Contrabassiste (Joëlle LEANDRE)

Léandre

16 juillet 2015 Avignon

Habitée par une rage rebelle ancestrale, d’avant la nuit des temps, cherchant depuis l’aube des sœurs d’armes et d’âme, sonnant sa révolte, viscéralement engagée dans son jeu musical avec une exigence libertaire flamboyante, embrassant, embrasant sa contrabasse avec une force indomptable, triturant les cordes à coups sauvages d’archet, caressant, percutant le bois pour en extirper la matière, vocalisant avec une théâtralité tragi-comique, onomatopées, bribes de phrases, situations subversivement détournées, partageant la scène planétaire avec une folle et enivrante myriade d’improvisateurs radicaux créatifs, inventeurs sans compromis d’univers musicaux extrêmes, sœurs et frères, musiciennes et musiciens, Joëlle Léandre cherche avec elles et eux, le possible dans l’impossible.
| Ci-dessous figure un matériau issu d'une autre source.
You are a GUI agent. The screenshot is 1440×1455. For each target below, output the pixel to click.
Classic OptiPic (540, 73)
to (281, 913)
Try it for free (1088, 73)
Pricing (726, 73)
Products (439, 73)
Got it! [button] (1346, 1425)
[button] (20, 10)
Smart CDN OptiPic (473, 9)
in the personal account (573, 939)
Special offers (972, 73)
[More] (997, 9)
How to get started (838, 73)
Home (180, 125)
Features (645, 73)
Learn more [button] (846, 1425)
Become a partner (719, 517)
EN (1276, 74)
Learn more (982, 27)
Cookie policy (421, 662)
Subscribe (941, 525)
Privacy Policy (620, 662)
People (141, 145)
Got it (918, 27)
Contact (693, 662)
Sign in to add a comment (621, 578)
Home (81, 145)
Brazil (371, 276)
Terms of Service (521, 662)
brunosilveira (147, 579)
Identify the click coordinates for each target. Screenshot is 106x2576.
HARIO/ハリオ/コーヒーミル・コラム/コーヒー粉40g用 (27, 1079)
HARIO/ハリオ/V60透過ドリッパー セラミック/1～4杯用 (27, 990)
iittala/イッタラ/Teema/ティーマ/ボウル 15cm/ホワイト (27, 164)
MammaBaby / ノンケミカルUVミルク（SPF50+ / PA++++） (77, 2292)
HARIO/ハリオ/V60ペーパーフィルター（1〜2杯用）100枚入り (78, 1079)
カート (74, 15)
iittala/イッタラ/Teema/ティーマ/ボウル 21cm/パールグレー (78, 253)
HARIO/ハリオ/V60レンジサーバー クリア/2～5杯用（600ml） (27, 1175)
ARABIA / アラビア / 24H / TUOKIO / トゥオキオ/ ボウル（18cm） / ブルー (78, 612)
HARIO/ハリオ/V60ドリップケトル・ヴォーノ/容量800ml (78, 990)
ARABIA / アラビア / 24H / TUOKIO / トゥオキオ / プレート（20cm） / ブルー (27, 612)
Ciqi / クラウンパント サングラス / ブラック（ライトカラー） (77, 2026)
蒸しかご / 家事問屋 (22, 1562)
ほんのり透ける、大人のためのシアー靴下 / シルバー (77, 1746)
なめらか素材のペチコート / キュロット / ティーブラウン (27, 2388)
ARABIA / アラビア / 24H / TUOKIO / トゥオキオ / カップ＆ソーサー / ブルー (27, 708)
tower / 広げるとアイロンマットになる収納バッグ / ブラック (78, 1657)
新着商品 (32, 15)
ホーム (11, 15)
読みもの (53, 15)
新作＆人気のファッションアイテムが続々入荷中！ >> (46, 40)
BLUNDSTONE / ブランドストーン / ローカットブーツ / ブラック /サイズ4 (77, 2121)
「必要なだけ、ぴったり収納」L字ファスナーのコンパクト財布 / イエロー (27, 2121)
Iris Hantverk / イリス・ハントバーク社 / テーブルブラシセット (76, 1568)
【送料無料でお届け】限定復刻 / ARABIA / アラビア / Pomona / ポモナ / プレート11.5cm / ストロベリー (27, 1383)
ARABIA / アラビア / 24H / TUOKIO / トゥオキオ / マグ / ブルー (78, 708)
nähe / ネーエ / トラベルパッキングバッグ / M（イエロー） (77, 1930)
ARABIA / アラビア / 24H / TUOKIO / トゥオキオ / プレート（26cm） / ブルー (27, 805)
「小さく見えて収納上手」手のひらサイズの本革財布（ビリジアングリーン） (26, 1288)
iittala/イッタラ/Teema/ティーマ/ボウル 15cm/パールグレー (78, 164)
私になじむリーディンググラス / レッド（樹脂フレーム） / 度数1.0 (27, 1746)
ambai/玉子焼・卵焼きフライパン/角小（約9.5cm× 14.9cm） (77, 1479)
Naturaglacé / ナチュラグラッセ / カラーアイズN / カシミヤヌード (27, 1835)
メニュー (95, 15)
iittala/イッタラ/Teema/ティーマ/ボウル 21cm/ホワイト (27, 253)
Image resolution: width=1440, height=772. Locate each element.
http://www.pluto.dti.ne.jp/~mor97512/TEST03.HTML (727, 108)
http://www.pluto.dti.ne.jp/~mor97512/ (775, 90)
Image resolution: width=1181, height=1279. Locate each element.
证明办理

Funambule sur cordes tendues, tordues, grattées, vrillées, frottées, pincées par Derek Bailey, Boni, Frith, Poulsen,Teyssot-Gay, corps à cordes d’archets fulgurants avec William Parker, Phillips, Kowald, Zingaro, Saitoh, Courtois, Ceccaldi, souffles ardents d’anches de cuivres et de bois de Braxton, Coxhill, Lazro, Parker, Lacy, Leimgruber, Akosh, Houle, dialogues diaboliques avec ses sœurs, Schweizer, Nichols, Nozati, Cooper, Cooke, Courvoisier, Ibarra, Mitchell, Crispell, Vidal, Newton, elle n’en finit pas de creuser des milliers de sillons, en profondeur, pour en extraire les racines des cordes de sa contrabasse, remontant à la surface après une longue maturation, jusque dans la caisse de son instrument, projetant avec lyrisme à l’air libre, des pans entier de l’histoire des musiques noires ou blanches, depuis les hérésies révoltées d’Ayler et Cecil Taylor jusqu’au milieu des abstractions de l’Intercontemporain, croisant les expérimentations aléatoires de Cage et Feldman, interprétant l’énigmatique Scelsi ou la jeune avant-scène Hersant/Fénelon, jouant encore une autre sœur, Betsy Jolas, ne cessant d’hurler avec sa rage rebelle :  » m’entendez-vous ? « 

L’amour fou, utopique de la musique écorchée de Joëlle Léandre, transpire, suinte, de tout son être, dans une trajectoire pensée, choisie, maîtrisée, contrôlée, de son premier cri jusqu’à son dernier souffle, avec une profondeur subjuguante.